Par-delà ces situations constituées par le ministère sacerdotal dans l’accompagnement des familles frappées par le deuil, Michel Pollien nous a donné un témoignage de la foi plus direct et plus immédiat au cours des dernières années de sa vie, alors qu’il était frappé par la maladie, sans illusion sur les chances ou les possibilités d’une guérison médicale. Il avait cette conviction que la manière dont il portait et vivait cette situation était aussi un témoignage rendu au Christ ressuscité. Nous savons que, en particulier au cours de la dernière année, la souffrance a été très forte, très dure à porter.

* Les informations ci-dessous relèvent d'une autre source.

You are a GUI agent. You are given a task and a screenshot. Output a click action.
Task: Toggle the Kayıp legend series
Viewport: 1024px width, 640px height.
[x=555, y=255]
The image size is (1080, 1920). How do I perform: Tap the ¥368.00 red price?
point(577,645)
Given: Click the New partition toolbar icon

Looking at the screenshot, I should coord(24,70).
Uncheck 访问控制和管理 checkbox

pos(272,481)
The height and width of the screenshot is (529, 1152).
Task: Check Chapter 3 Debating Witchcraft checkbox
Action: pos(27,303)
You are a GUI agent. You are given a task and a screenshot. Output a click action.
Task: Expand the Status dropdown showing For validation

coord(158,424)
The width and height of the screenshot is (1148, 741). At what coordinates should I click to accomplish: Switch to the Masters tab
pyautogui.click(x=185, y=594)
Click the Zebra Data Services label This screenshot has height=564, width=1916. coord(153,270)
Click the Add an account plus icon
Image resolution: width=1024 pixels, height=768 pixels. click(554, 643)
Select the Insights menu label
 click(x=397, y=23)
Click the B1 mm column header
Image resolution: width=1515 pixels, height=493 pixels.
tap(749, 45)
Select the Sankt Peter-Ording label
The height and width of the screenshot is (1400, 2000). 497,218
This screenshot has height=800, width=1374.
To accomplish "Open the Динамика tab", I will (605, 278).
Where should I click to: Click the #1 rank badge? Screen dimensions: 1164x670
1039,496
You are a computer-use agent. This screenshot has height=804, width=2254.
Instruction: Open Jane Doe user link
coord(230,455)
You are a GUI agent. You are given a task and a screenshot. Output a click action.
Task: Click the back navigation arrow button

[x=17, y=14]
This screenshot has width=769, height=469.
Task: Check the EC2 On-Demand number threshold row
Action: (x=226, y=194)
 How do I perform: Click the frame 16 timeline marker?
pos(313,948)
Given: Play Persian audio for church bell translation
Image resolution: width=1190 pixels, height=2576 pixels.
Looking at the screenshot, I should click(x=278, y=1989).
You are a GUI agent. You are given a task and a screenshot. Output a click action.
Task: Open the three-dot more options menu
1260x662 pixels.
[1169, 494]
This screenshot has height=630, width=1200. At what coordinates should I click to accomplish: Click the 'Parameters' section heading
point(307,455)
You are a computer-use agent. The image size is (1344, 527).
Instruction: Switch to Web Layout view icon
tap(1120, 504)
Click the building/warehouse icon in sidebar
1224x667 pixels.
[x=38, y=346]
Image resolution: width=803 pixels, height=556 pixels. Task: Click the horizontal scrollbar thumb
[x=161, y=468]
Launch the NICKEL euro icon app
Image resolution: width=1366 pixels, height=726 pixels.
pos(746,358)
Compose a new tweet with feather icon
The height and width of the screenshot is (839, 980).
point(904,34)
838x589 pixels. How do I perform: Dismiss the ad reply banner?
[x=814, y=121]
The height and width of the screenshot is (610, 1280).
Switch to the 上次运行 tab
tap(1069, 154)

Mais nous avons toujours trouvé Michel conscient de ce qu’il vivait, et je crois pouvoir le dire : désireux que ce qu’il vivait contribue à l’accomplissement de son ministère sacerdotal, comme nous l’avons chanté tout à l’heure en reprenant le psaume 39 : « Me voici Seigneur, je viens faire ta volonté tu ne demandais ni holocauste ni victime, alors j’ai dit : « Voici, je viens. » ». Il me semble que tout au long de ces mois écoulés, marqués par la souffrance et par l’accompagnement médical, Michel a vécu cette offrande ultime non plus simplement de ses activités, de ses réalisations pastorales, mais tout simplement l’offrande de lui-même, le don de sa vie dans le sacrifice du Christ pour la vie du monde.
En l’accompagnant aujourd’hui, nous recueillons les signes de ce témoignage, nous rendons grâce d’avoir pu en bénéficier, et nous prions le Seigneur pour que la vie et la mort de Michel au milieu de nous soient la source d’une force plus grande dans notre fidélité à l’Évangile et dans notre désir d’être nous aussi témoins du Christ. Amen.